Fino a poco tempo fa, la risposta dell’Europa ai crimini ambientali era frammentata, debole e spesso inefficace. Questo sta cambiando con l’entrata in vigore della Direttiva (UE) 2024/1203, un punto di svolta normativo che ridefinisce cosa significa proteggere l’ambiente attraverso il diritto penale. 

La vecchia direttiva del 2008 elencava nove condotte punibili. La nuova ne introduce venti, ampliando significativamente la rete di protezione giuridica. Non si tratta solo di aggiungere righe a un elenco, ma di riconoscere che il danno ambientale non è mai isolato: è sistemico, cumulativo e spesso transnazionale. 

La direttiva riconosce finalmente che chi inquina non paga sempre abbastanza, e che le sanzioni devono essere dissuasive. Introduce inoltre meccanismi di cooperazione transfrontaliera fondamentali, dato che aria, acqua e specie migratorie non rispettano i confini nazionali. Proteggere anche le persone che segnalano reati ambientali è un altro passo avanti cruciale contro la cultura dell’omertà che spesso avvolge questi illeciti. 

È proprio per colmare il divario tra norma scritta e applicazione concreta che nasce ECOFORCE, un progetto finanziato dal programma LIFE dell’Unione Europea e coordinato dalla Facoltà di Giurisprudenza dell’Università di Lisbona.

Tuttavia, esistono rischi reali. Il primo è quello dell’applicazione disuguale: senza risorse dedicate, personale formato e volontà politica, la direttiva rischia di restare lettera morta in alcuni Stati membri, diventando un’arma asimmetrica usata solo contro piccoli trasgressori mentre grandi corporation operano nell’impunità.

Il secondo rischio riguarda la definizione stessa di danno: stabilire soglie quantitative precise può escludere fenomeni sottili ma cumulativi, come l’inquinamento diffuso da pesticidi o il degrado lento degli habitat urbani. Infine, c’è il pericolo che la lentezza dei procedimenti penali ritardi interventi urgenti di bonifica, lasciando le comunità esposte a lungo termine. 

Il ruolo di ECOFORCE 

È proprio per colmare il divario tra norma scritta e applicazione concreta che nasce ECOFORCE, un progetto finanziato dal programma LIFE dell’Unione Europea e coordinato dalla Facoltà di Giurisprudenza dell’Università di Lisbona.

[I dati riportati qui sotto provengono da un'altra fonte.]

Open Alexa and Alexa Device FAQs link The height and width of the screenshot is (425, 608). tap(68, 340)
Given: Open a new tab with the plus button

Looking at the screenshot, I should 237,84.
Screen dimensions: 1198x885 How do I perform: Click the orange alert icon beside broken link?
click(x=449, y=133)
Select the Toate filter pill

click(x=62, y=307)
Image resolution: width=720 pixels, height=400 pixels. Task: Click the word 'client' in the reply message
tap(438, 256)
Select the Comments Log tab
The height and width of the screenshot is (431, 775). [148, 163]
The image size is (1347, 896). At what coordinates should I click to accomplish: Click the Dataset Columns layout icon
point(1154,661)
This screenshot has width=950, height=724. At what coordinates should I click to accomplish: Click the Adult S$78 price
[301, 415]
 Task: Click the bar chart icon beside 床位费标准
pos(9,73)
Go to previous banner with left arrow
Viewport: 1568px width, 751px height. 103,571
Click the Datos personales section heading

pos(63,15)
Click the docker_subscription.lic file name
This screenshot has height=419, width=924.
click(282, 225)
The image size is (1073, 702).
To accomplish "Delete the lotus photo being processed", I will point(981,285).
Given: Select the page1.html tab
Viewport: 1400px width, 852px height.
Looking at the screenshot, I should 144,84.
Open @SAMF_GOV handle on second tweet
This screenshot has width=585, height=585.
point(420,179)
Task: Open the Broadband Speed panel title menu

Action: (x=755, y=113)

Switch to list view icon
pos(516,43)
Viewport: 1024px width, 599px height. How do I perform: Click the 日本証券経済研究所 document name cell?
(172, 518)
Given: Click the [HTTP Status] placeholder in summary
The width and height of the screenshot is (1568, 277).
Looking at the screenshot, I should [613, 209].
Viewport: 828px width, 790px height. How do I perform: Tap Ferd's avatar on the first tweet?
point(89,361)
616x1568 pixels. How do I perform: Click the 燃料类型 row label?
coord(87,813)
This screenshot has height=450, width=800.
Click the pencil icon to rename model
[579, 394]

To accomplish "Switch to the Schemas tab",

ECOFORCE lavora direttamente con autorità di polizia giudiziaria, esperti tecnici, organizzazioni della società civile e reti europee di enforcement per rafforzare la capacità operativa degli Stati membri nell’applicazione della nuova direttiva. 

Il progetto sviluppa metodologie condivise, strumenti di raccolta dati e meccanismi di cooperazione che rendano l’indagine e il perseguimento dei reati ambientali più efficaci, coordinati e basati su evidenze scientifiche. Come partner, Source International ETS contribuisce portando competenze tecniche specifiche e connessioni territoriali preziose. 

L’obiettivo non è solo fare rispettare la legge, ma costruire una cultura dell’enforcement ambientalmente consapevole, dove prove legali e dati scientifici parlino la stessa lingua, dove le frontiere nazionali non ostacolino la caccia ai responsabili di danni transfrontalieri, e dove le comunità colpite vedano finalmente giustizia applicata in modo coerente e tempestivo.